6. Thinking the game will play fair -- You recall how people complained about the "Monster pop out of closet syndrome" used in Doom 3 a lot? Serious Sam does that every 20 seconds or so from all directions and even in areas you already cleared. It knows you can't do anything about it except try to survive (note: you won't survive).
7. Maps or compass rose to stay orientated -- Whatever, man. Here's how to keep your sense of direction: are there bad guys that way? Yes? Then go there and kill them!
8. A story with an edgy or deep plot -- Now you're just being a emo pussy, maybe you should go read some Jane Austen. You want to know how nonsensical and crazy this game is? Go into the options and put it in Hippy mode. I kid you not there is a HIPPY MODE. If that doesn't scream out "I WILL HAVE FUN WITH THIS GAME" then you are the most unhappy person on the planet. Shit there's even a CHILD mode. Shoot the bad guys and they spew candy canes and sunshine out of their ass. Fun for the entire family. Can you say that about Modern Warfare? I seriously doubt it.
9. Alt fire modes -- God dammit you're some skirt clutching mama boy aren't you? Just super glue your index finger down on the MOUSE1 and rip that skin off later when you're done with the game.
10. Auto-aim -- I swear to christ the next shooter I see that even offers a PC gamer the opportunity to use auto-aim I'm going to go to a computer con and kick them in their privates. Keep that console crap outta my PC games. Yeah, yeah, consoles make more money and are ported to PC and not vice versa but there are LIMITS to what one will endure.
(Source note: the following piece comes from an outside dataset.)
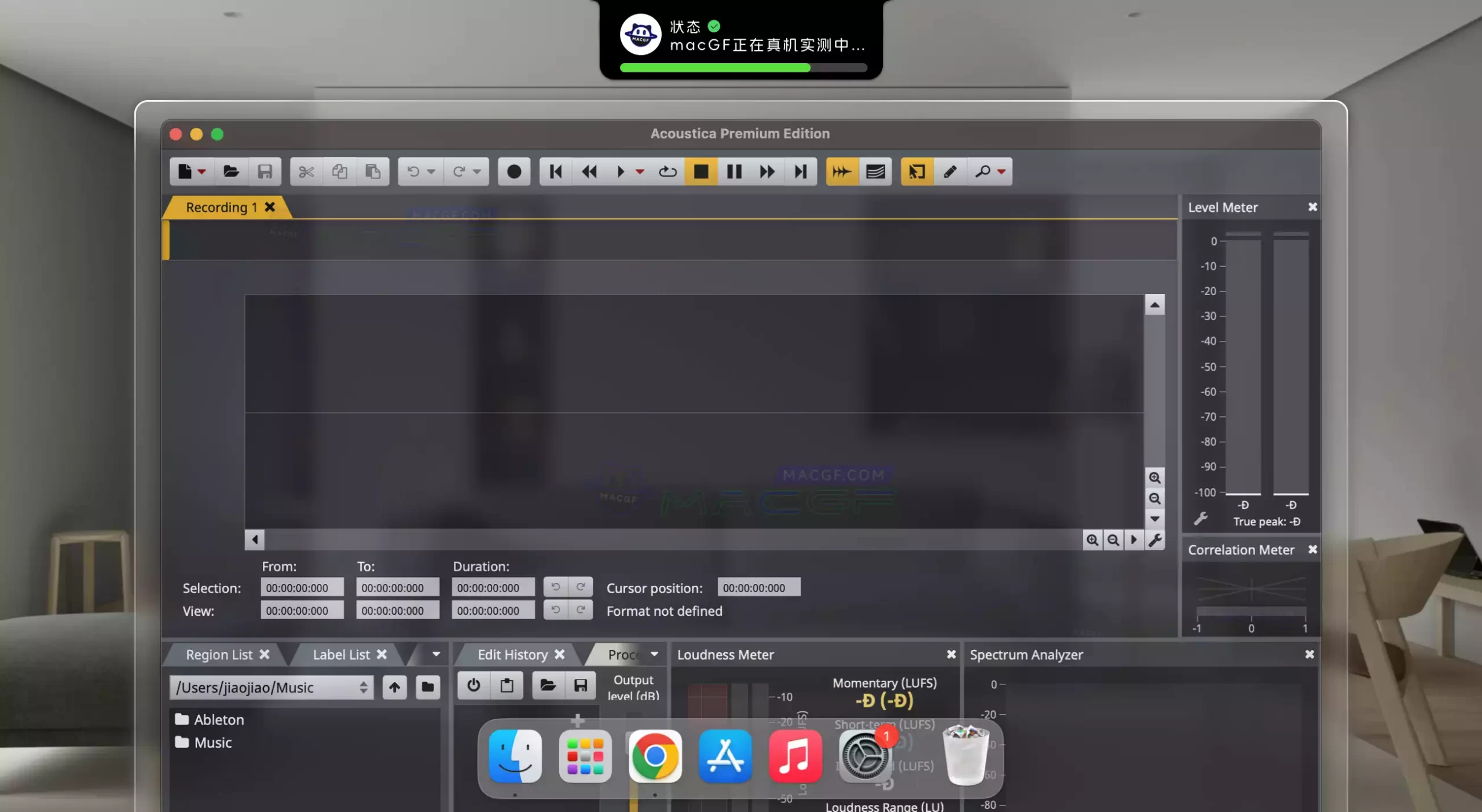Screen dimensions: 1482x812
Task: Stop playback with the Stop button
Action: (x=701, y=171)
So what are you left with to beat this game? Your skill, that's it. How fast can your mind move the keys, how fast can you circle strafe, back pedal, and dodge single minded monsters who attack from all directions in relentless waves in an enclosed area that, while immense, provides very little respite from the thundering horde of creatures. That's right, this game is your gut check, your man card check, time to see if you really got something swinging down there. Do not be surprised if your fingers cramp into lumps of dead flesh from the constant movement and firing that you will endure in this. I am assuming of course you're playing on HARD mode or higher. Anything less results in your attempt at manliness being null and void. Go watch Lifetime channel.
But wait don't cry yet and go back to Call of Duty, you don't have to go at this alone. Included is a simple to setup cooperative mode which, as of this writing, should soon have dedicated server support. But even without dedicated server support, running a co-op game online for up to 16 players is very simple to get going with no port forwarding or other such nonsense needed (I'm looking at you Borderlands!) In fact, play in co-op mode as much as possible and having friends along for this ride is the recommended way to go.
In terms of the game engine, the new Serious3 engine is top notch with good looking textures and all that yadda yadda stuff. On top of the usual though, what's most impressive is the scale of the game world. While most games might limit you to a square kilometer or two, this game engine scales to miles in all directions. For example, do this: take your rocket launcher and find a distant object and shoot at it. In most games the distant objects will either be fogged over or the rocket will explode before it reaches the target. In this engine, the rocket will go on, and on, and on FOREVER until it gets there. I won't even spoil the scale of the bad guys either but when you're smaller then their big toe you know this game means business. SERIOUS business. Ha ha.. See what I did there?
Is this simplistic? Of course. Repetitive? Well duh! But it is fun just as it was in 2001 and the extra graphic eye candy is a nice treat. The easy to setup cooperative gameplay and fun core game mechanics make this the second best shooter ever created by mankind*. For $20 you can't go wrong at all.
* The first is Return to Castle Wolfenstein, in case you're wondering.